Rauche, strahle, warte - und entfern dich nicht
wie ein sarkastisches Gedicht aus Menschenfleisch
das möglichst nach dem letzten Schrei gekleidet ist
ins Schweigen einer knochenhellen Nachwelt. -
Ich buchstabiere länger schon mein heißes Eisen
Als jene Couchkartoffeln dort von Storytellern
Die sich lesen wie die Zukunft aus den Eingeweiden
Hinterrücks herumgebrachter Einkaufszeiten.
Du kannst dem Zucker raffinierter Konsumriesen
nicht den Trauermarsch des toten Affen blasen.
Beim Verduften der poetischen Jahrhundertrose
(schiens nicht als wären alle Blumen abgehauen?)
war es ja auch nicht fein, ihr hinterherzurasen
wie ein sich Knall und Fall verflüchtigender Reim
auf die Morgenluft im Haar von Trümmerfrauen.'
Ja so beschwerte sich das Blei in meinen Füßen.
Es war so recht in seinem Element.
Doch ich kam nicht mehr so richtig mit.
Fand die Nacht im Grunde wunderschön.
Stand auch gar nicht mehr auf Speed und Dynamit.
Rauchte Orient und machte Analysen
vom silenischen Metall an meinen Füßen.
Es war aus Hundekot und Weinlaub oder Lorbeer
und überhaupt zum Davonlaufen.
Trotzdem ließ ich alles mal so stehn.
Ein paar Straßensänger, aus auf Nervenraub
Schlagen Gassenhauer schräg in Gästehälse.
Groschen fließen, Bier und Cocktails klappern
Und die Ferne die in vielen Augen schimmelt
Riecht nach Globus und nach Schlachtasyl.
Ich verschütte leider meine Grüne Wiese
Weil ich Zeitungsschmetterlingen folgte.
Hier ist alles etwas anders als woanders.

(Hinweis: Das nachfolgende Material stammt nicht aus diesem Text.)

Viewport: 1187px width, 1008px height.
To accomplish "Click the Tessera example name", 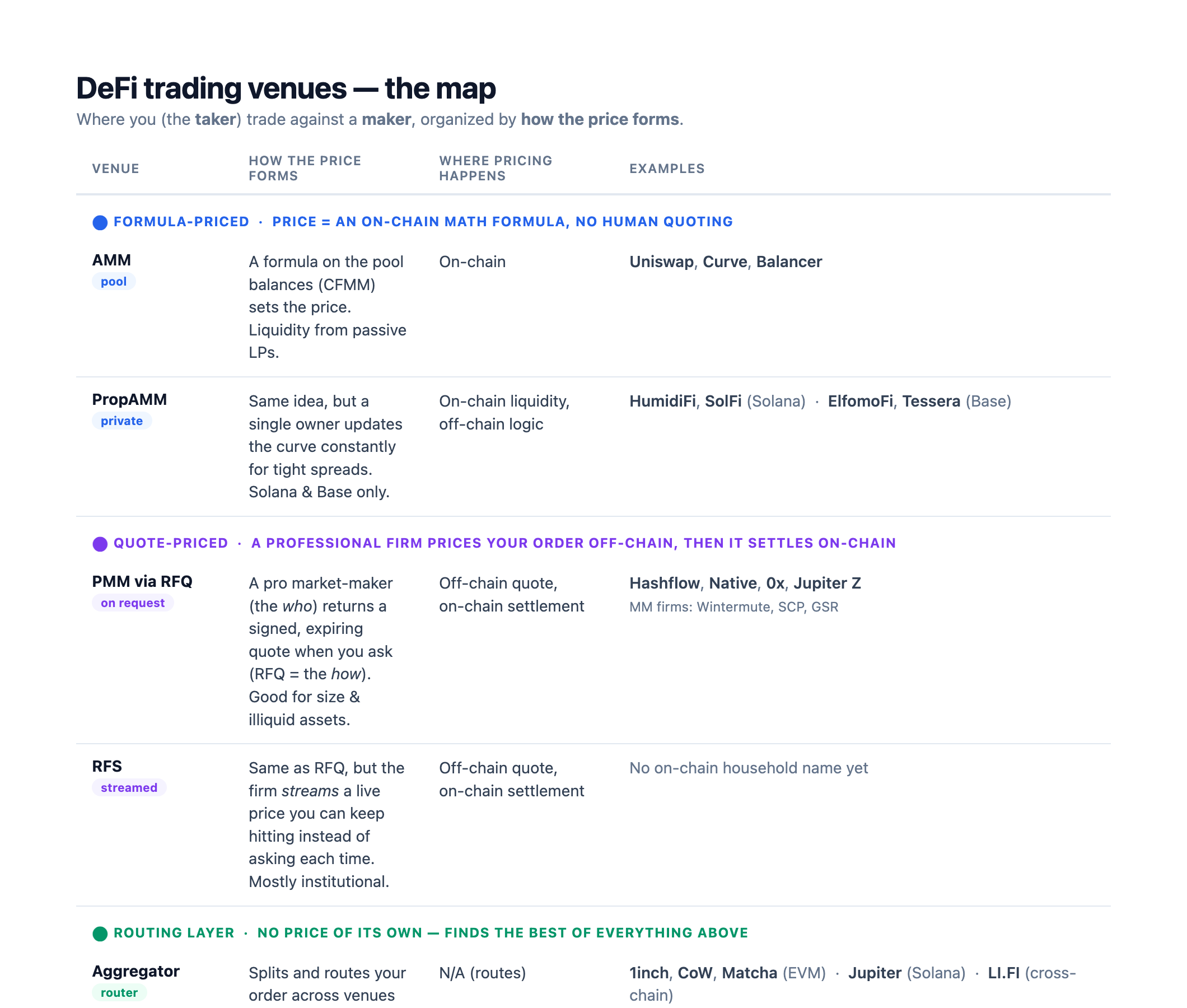I will click(931, 401).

Und dieses Etwas hat das ungewisse Etwas,
wenn nicht sogar das siegessichre Nichts.
Jeder Zauderer will hier verzaubert werden.
Jeder Besen möchte was besondres sein.
Noch der Bürgersteig fühlt sich vom Glanze
Bunter Kneipenlichter plötzlich scheingeadelt.
Kein Wunder daß er obendrein der Straße
Weil sie ihm untergeben ist die Kante gibt.
Das finden alle hier ganz angemessen. Ella auch.
Nur der Rinnsteindrachen neben meinen Füßen
Wiegt betreten seine alten grauen Katzenköpfe.